妊娠・出産を考えている、あるいは控えている女性にとって、「安産や難産になりやすいのはどんな人なのか?」は関心事だと思います。
出産が大変になるか、スムーズにいくかは3要素で決まるといわれています。その3要素とは、(1)娩出力(2)産道(3)娩出物(赤ちゃんや胎盤のこと)です。つまり、(1)しっかり押し出す力や筋力があり、(2)産道がやわらかく、広がりやすく、(3)赤ちゃんが大き過ぎない―というのが、安産の条件といえます。
3要素ごとに、より具体的な「安産になりやすい人の特徴」として挙げると、次のようになります。
(1)娩出力…若いこと、下半身の筋力がしっかりしていること
(2)産道…経産婦であること。骨盤が広いこと
(3) 娩出物…胎児の成長が正常範囲であること(妊娠中の過度の体重増加や糖尿病などは、赤ちゃんが大きくなり過ぎるリスクがあるため)
一方で、「難産になりやすい人」も存在します。難産になりやすい人は、先述した「安産になりやすい人」とは反対で、次の特徴が挙げられます。
(1)高齢、筋力がない
(2)初産、背が低い、男性型骨盤(骨盤が狭い)、過度な体重増加(蓄積した脂肪によって膣が狭くなる)
(3)骨盤に対し、赤ちゃんが大きい
筋力や産道の伸びに関しては事前に把握することが難しいですが、赤ちゃんの成長が早過ぎることや、骨盤が狭いことなどは事前に分かります。そのため、難産になり得る可能性はある程度、出産前に把握することができるといえるでしょう。
「安産」のためにできることは3つある
「安産でありますように…」というのは、妊婦さん本人だけでなく、出産を見守るご家族にとっても共通の願いでしょう。出産を迎えるまでに、妊婦さんが「安産」のためにできることしては、次の3点を参考にしてみてください。

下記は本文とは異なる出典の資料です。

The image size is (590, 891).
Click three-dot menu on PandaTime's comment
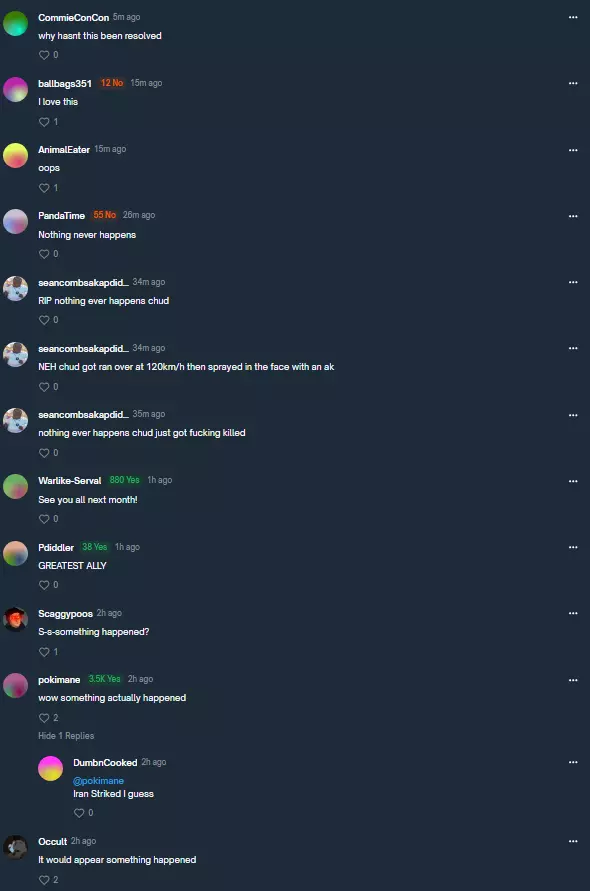click(573, 216)
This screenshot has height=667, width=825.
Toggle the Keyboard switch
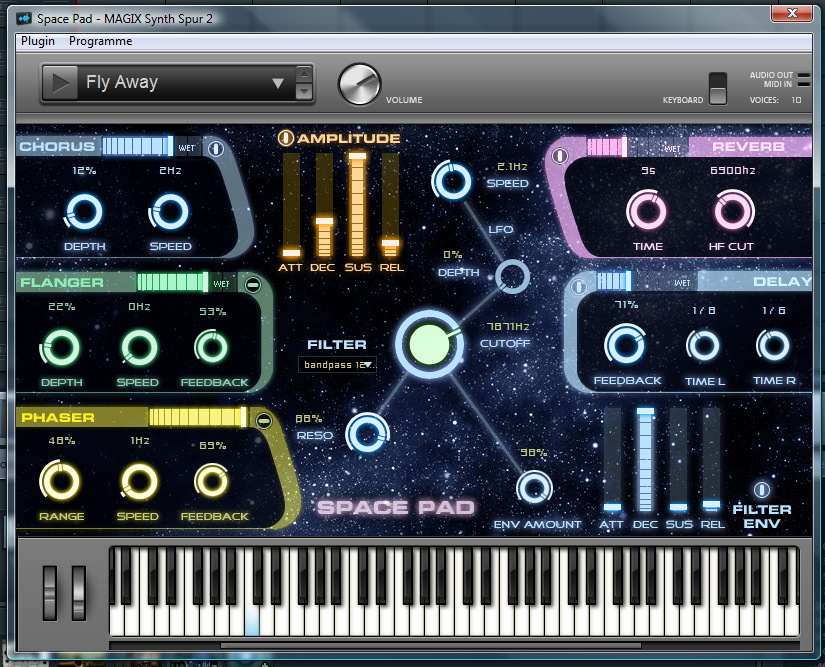tap(718, 88)
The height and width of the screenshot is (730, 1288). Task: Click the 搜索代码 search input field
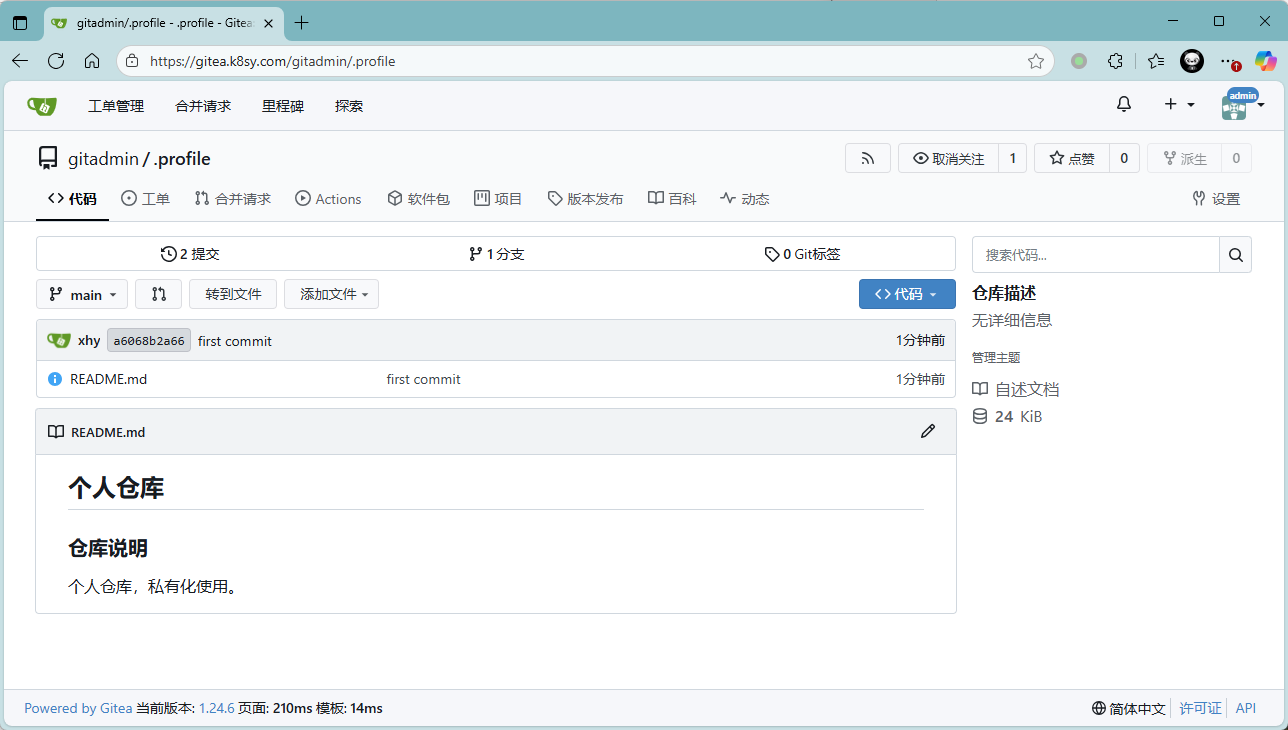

(1)ウオーキングやスイミングなどで下半身の筋力をしっかりつけておく。呼吸を練習しておく
(2)ストレッチやマタニティーヨガで骨盤をやわらかくしておく。会陰マッサージをする(お風呂でオイルなどを使って出口の部分の伸びをよくしておく)
(3)過度な体重増加や妊娠糖尿病に注意すること
妊娠糖尿病も治療を行えば、赤ちゃんが大きくなり過ぎるということはないので、検査や治療をきちんと受けてくださいね。